Intellectual Honesty Includes Things Like…

  • Sincerity (do you truly believe what you're writing?)
  • Coherence (have you thought hard and thought it through?)
  • Consistency, or Sauce for the Goose (does this opinion fit with your opinions on other matters? are you prepared to apply the same logic in circumstances where it leads to a less agreeable conclusion?)
  • Skepticism (have you considered the counterarguments?)

Those are Michael Kinsley's words, not mine, and they come from a memo on how to write a good editorial he sent to LA Times editorial writers in 2004.

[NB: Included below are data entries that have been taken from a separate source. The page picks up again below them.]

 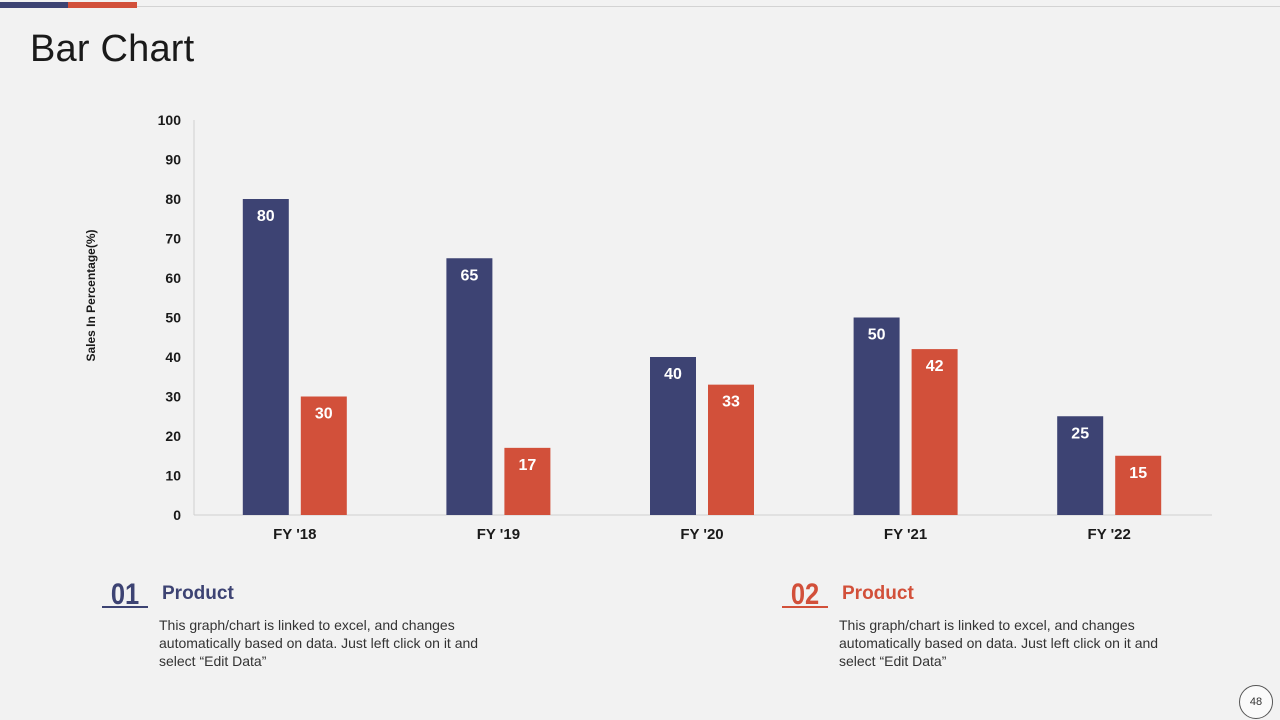 What do you see at coordinates (1256, 702) in the screenshot?
I see `page-number: 48` at bounding box center [1256, 702].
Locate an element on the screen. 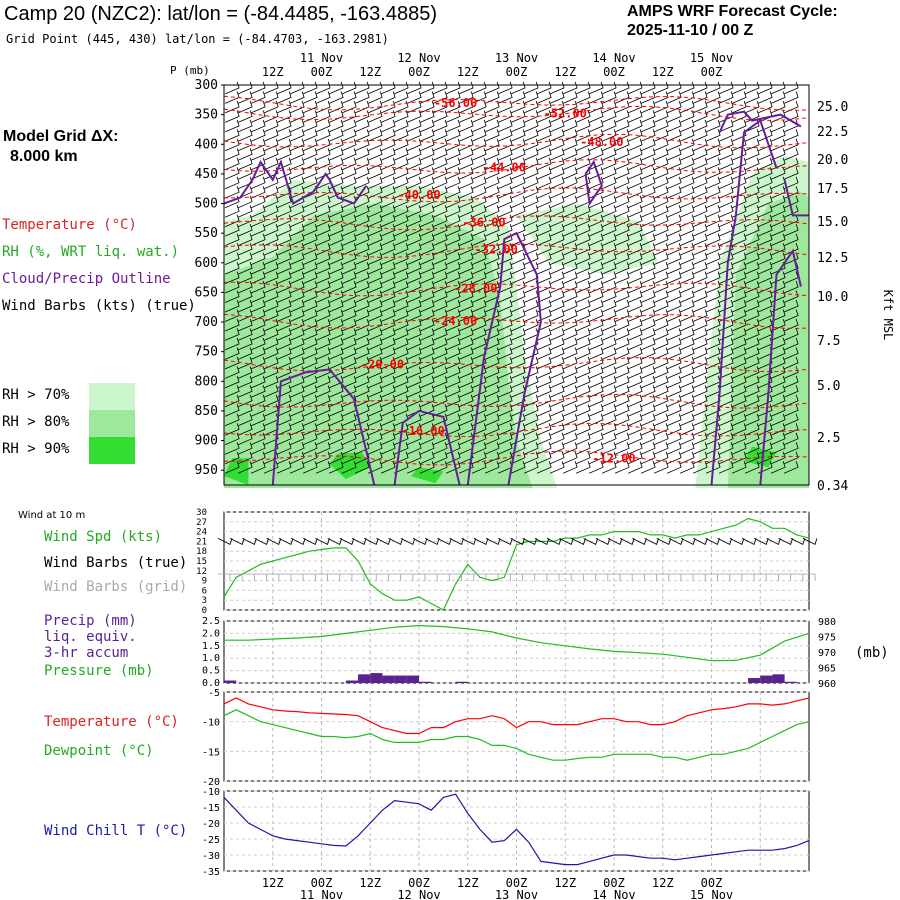 This screenshot has height=900, width=900. cloud-outline is located at coordinates (594, 183).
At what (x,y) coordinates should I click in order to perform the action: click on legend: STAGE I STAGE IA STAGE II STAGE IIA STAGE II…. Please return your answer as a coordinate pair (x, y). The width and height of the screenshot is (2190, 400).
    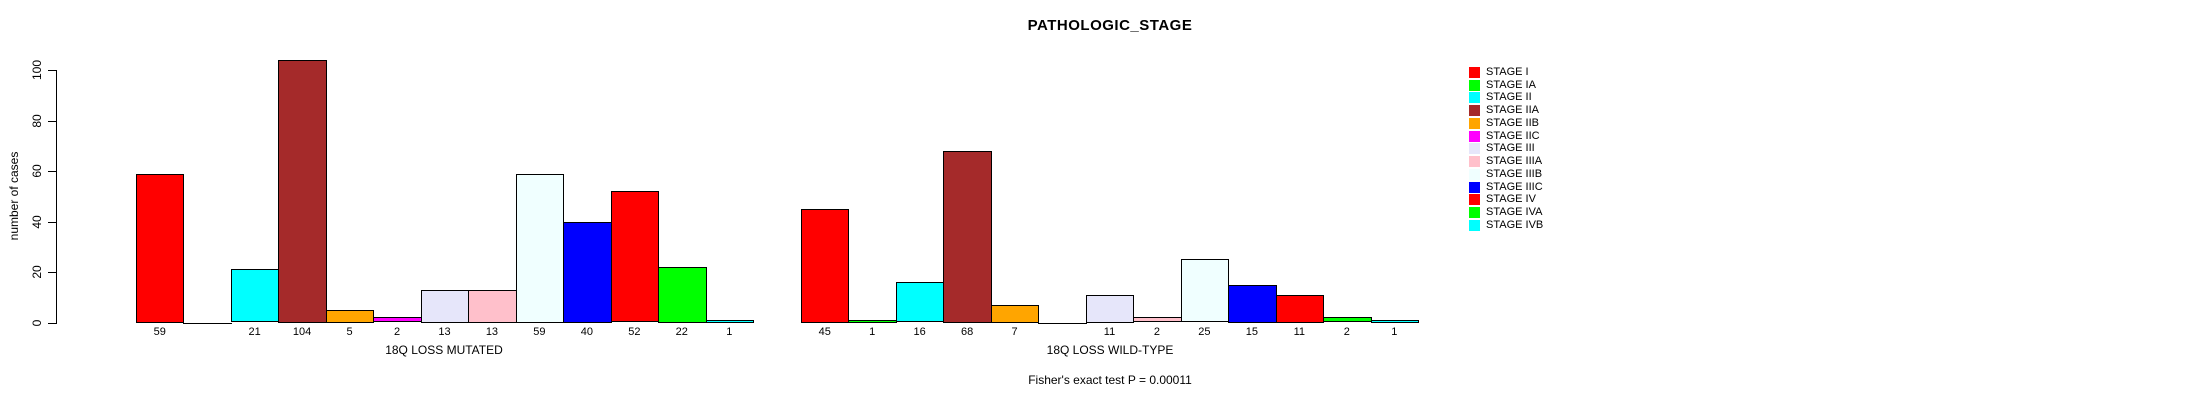
    Looking at the image, I should click on (1506, 149).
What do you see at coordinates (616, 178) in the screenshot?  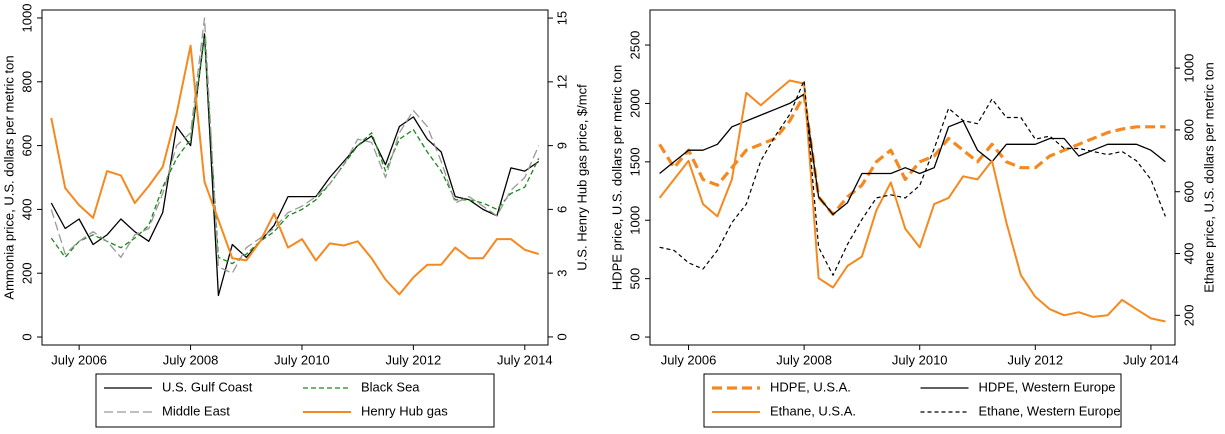 I see `y-axis-title: HDPE price, U.S. dollars per metric ton` at bounding box center [616, 178].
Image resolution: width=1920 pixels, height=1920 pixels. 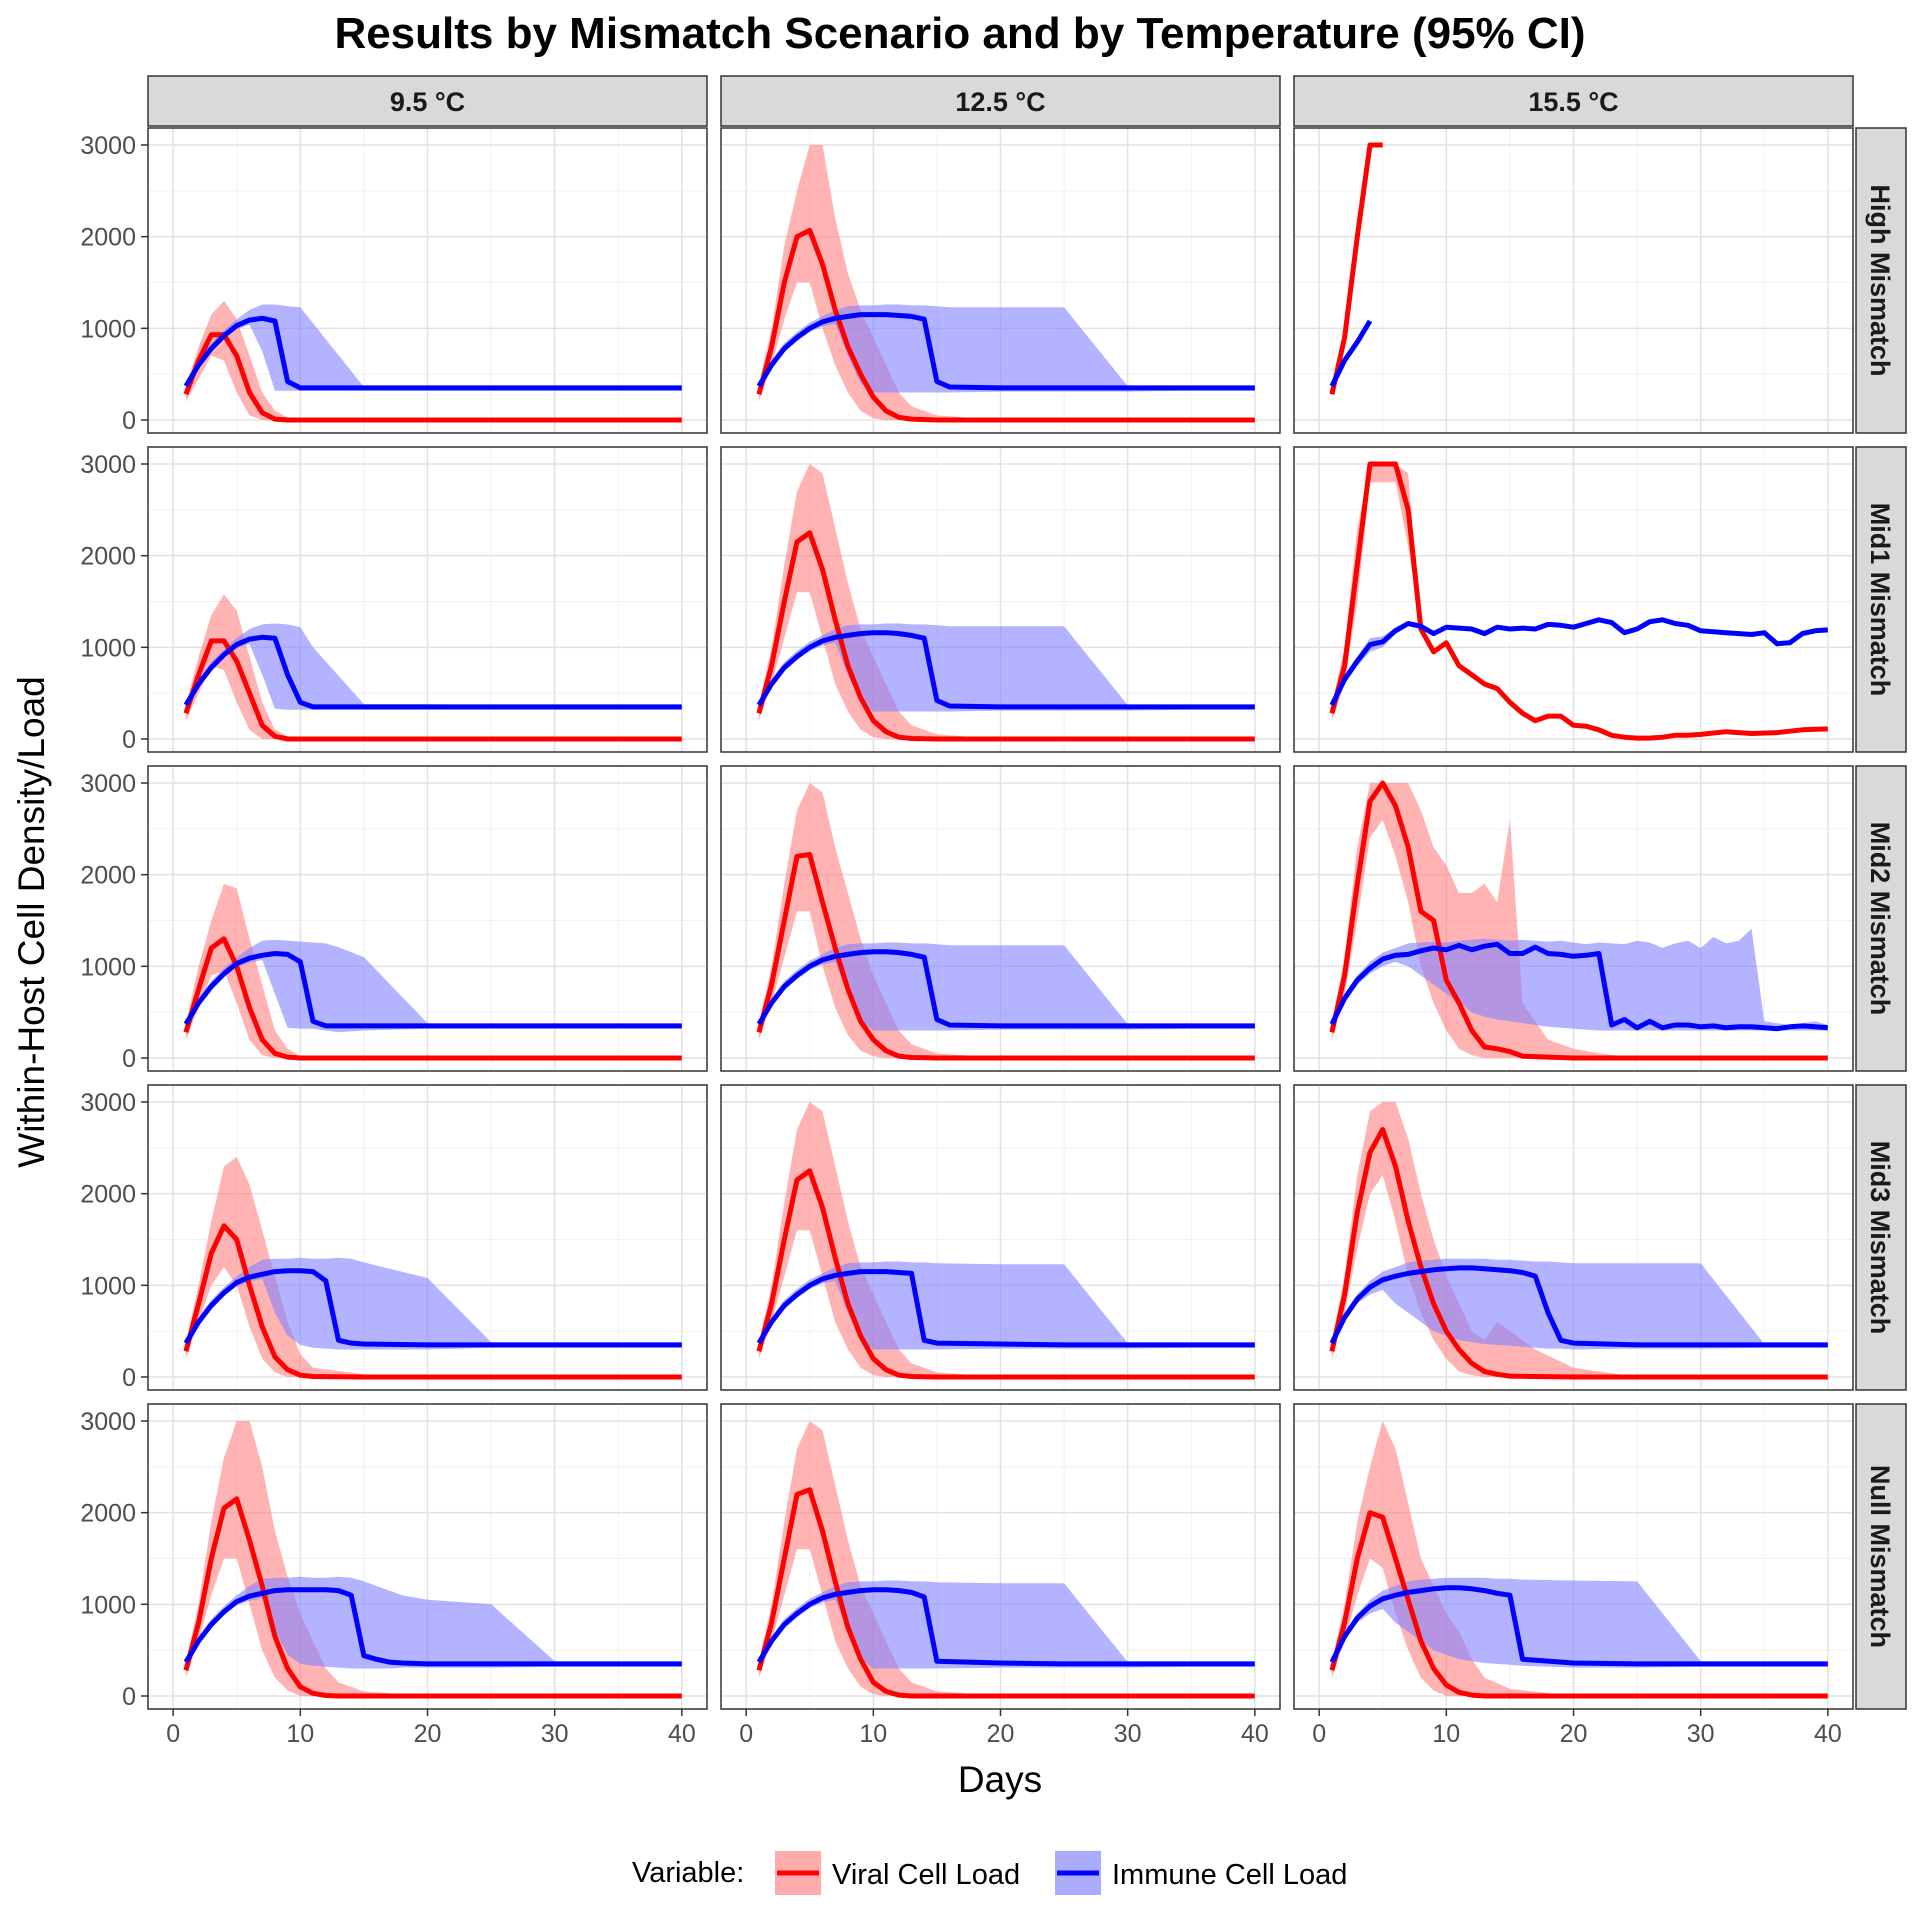 I want to click on panel-r1-c2, so click(x=1574, y=600).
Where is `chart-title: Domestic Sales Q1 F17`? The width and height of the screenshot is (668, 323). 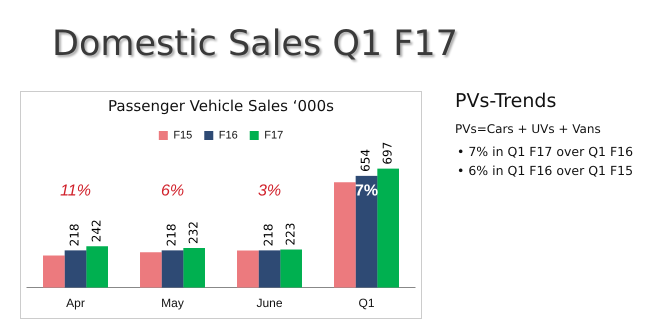
chart-title: Domestic Sales Q1 F17 is located at coordinates (255, 44).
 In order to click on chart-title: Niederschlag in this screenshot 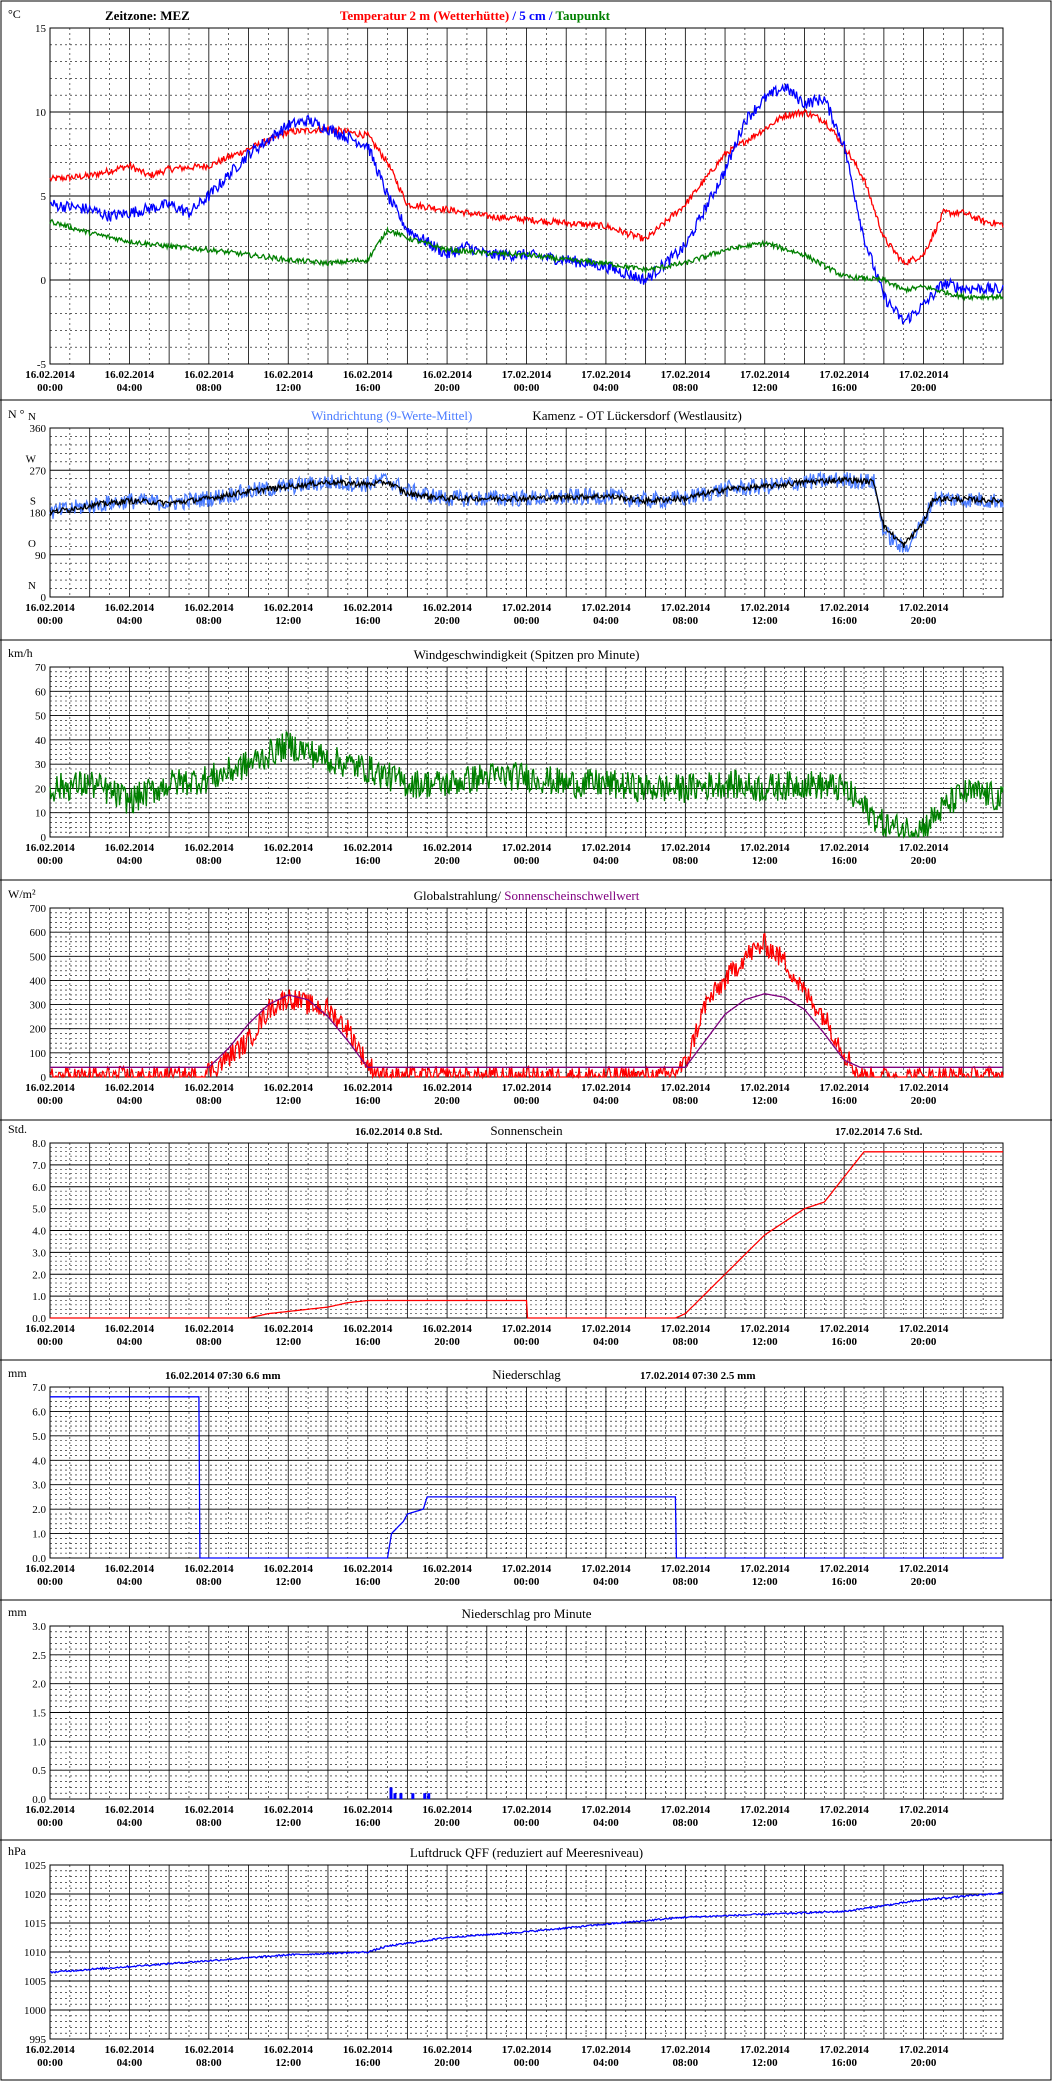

The memo is included in his latest collection of opinion journalism called Please Don't Remain Calm: Provocations and Commentaries. I just read it. Some of his essays are dated but most still resonate, all are under three pages long, and all display the wit that makes Kinsley required reading regardless of topic.

Related Posts:

What Does It Mean to Be Intellectually Dishonest?
Why Do You "Intellectually Respect" Someone?

3 comments on “Intellectual Honesty Includes Things Like…
  • Although I agree wholeheartedly, intellectual honesty may well be a thing of the past with the advent of blogs, etc. There are some very respectable blogs, but the unfiltered Internet is a venue without any intellectual accountability to speak of. It’s really kind of sad.

  • Ben, I agree with you on this. The problem with the ‘advent of blogs’ etc is not the rise in intellectual dishonesty but the rise in a readership that does not have time to read something, assess it and then judge it. The drive-by-commenting nature of the web means that readers equally do not have to intellectually honest in assessing what they judge to be a blogger’s intellectual intent (leave aside the final ‘label’ of honesty or dishonesty).